Robin: the svg WG is dealing with this as well. If we have xml representation of raster images then we can use XML tools.

Liam: we seem to have two groups. one who says this makes great sense, whereas the other group says this is crazy.

Eduardo: if a binary format came from one vendor then the other vendors suffer.

Noah: i would like to respond to what MarkN said - what could go wrong if we go ahead? I would like to reinforce that we are trying to chase the technology curve, eg: the cell phones would be really fast or not. It is worth looking at, but no decidable. I don't buy that over time things get worse (Liam's example). But I don't think things like this happen in this area. Look at the ethernet standards. One of the risks is that we won't need it as badly as we think we do. This is what happen with non TCP/IP. This is a risk.

Santiago: the approach -- wait for Moore's law to kick in. But that is not the best way to go, 'cause we may need this for other devices such as Java Card.

Arnaud Le Hors: look at the past to predict the future. We were looking at getting HTML to cell phones, people did not think that would happen, but it has. Selim Balcisoy: bandwidth does not follow Moore's law. Nor does battery life. We will not have one brower, but multiple applications. So there will be a constant need to have more (for wireless industry), binary format is one way to get there.
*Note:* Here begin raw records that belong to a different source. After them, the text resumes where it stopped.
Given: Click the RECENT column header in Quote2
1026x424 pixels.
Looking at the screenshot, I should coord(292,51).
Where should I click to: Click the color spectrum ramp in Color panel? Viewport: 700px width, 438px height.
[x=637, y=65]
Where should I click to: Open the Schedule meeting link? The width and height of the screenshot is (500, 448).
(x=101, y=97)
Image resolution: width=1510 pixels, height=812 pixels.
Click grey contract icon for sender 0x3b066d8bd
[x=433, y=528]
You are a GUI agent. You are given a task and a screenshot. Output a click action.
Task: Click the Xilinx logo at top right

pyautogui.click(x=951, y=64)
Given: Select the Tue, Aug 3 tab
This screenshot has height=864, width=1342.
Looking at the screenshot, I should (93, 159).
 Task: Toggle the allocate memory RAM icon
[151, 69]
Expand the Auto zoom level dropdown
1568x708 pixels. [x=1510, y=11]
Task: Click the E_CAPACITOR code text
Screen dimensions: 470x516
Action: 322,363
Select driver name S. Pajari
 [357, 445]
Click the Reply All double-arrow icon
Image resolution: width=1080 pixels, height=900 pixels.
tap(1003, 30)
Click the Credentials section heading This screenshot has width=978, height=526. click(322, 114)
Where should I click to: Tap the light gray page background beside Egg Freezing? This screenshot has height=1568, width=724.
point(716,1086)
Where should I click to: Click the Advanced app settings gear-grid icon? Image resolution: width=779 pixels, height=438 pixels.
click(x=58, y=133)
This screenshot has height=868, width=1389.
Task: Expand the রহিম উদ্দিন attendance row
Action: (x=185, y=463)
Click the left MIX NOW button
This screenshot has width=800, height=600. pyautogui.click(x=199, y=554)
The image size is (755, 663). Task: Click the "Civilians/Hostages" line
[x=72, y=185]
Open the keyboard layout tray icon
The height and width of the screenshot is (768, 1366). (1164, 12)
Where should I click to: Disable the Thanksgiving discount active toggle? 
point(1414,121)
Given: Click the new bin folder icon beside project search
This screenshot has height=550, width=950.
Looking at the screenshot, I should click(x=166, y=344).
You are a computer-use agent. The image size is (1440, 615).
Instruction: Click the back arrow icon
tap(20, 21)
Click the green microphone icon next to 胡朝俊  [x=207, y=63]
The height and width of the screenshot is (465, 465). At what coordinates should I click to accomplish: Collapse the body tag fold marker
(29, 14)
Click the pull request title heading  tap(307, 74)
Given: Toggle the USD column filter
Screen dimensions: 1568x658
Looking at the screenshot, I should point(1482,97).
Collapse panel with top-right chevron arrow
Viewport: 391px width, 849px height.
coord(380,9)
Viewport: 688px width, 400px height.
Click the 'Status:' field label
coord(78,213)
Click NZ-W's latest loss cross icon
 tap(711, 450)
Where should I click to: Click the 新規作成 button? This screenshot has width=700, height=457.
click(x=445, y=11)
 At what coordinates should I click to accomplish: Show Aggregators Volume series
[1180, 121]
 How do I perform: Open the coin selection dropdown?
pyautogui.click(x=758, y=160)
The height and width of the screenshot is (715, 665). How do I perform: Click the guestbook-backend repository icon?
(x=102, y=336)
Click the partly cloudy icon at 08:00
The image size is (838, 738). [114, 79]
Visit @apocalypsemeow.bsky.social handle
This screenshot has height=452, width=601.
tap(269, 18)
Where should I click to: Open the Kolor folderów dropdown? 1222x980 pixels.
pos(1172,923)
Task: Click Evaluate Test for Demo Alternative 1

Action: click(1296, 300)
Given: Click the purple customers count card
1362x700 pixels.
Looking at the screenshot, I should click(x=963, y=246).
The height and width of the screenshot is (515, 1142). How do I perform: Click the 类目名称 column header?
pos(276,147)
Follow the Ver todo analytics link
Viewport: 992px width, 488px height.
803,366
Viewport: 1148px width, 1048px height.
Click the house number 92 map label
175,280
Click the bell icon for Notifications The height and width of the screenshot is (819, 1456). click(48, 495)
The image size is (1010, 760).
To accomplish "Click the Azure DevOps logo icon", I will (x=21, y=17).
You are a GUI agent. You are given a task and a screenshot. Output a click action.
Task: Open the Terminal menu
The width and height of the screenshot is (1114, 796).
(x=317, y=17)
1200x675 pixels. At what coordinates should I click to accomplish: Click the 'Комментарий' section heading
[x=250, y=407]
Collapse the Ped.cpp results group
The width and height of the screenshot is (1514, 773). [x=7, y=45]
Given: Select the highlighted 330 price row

John: wrt to Moore's law - +1 to Selim's comment. Expectations - when I sit in front of my desktop, I have certain expectations. For mobile devices it's different. I will always want to squeeze more out of my mobile device to come closer to matching the capabilities of my desktop machine. Also, don.t forget the tragedy of the commons . as more computing power becomes freely available, our computing needs rapidly expand to use the available power.

David Orchard (BEA): 2 points. Let us assume that we go thru a benchmarking exercise and come out that it does not make that much of a difference in most of the cases. This might be perception issue. My point is: if we have a benchmark that says that it is not a big deal, we can convince the world that it is not necessary. Second point, customers say we need faster xml. They are going to do something anyway (wrt to faster xml). They don't necessarily make the best choices. One adv. of having a single spec (if we it is not the best solution), at least it is "one way" and a std. and economies of scale may kick in.

MarkN: a tool that provide performance number may be useful for comparison. Some of the solutions actually add more functionality which does not have anything to do with binary encoding. There might be a need to have a reworking of XML specs/APIs.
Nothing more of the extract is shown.